> **Task directions**:
When a line in the listing below contains the word "computer", return a copy of that line.
(Data supplied)
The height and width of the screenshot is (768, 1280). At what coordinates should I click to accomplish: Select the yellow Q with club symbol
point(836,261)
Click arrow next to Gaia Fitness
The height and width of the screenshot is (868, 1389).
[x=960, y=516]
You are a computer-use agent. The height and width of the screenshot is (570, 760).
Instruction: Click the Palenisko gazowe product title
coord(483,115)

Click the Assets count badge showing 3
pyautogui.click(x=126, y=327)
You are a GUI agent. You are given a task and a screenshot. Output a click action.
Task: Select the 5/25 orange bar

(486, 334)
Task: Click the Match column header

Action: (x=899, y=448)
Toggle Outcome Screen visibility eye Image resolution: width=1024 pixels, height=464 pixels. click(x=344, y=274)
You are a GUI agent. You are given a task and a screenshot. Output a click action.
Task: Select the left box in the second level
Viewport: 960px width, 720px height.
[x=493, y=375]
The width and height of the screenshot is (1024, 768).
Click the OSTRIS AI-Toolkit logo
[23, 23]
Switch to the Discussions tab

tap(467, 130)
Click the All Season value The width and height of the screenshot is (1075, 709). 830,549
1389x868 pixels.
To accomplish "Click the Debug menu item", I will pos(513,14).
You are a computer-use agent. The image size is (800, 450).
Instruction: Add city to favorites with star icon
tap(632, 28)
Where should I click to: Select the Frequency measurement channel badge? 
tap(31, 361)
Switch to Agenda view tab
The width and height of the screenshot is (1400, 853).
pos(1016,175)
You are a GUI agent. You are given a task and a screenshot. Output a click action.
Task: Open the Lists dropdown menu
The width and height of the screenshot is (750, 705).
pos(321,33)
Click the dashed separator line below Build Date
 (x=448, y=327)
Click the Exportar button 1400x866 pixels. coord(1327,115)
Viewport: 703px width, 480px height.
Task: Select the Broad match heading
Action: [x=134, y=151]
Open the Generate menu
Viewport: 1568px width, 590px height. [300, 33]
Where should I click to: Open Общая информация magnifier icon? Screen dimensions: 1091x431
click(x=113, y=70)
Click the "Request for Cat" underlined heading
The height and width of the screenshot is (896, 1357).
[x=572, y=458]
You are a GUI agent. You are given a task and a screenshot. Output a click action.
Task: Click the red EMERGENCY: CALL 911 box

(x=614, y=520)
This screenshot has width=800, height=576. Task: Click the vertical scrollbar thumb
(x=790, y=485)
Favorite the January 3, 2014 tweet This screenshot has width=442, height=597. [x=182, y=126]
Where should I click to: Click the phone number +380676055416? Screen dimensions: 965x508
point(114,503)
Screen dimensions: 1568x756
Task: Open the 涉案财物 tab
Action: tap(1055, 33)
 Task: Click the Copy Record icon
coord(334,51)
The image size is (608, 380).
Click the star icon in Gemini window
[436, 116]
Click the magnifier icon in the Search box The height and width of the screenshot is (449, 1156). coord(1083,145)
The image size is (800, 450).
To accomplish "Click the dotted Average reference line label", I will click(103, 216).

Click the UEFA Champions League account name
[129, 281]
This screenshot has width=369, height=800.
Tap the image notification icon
(End Data supplied)
> **Solution to the problem**:
You are a computer-use agent. The height and width of the screenshot is (570, 760).
You are a computer-use agent. The image size is (800, 450).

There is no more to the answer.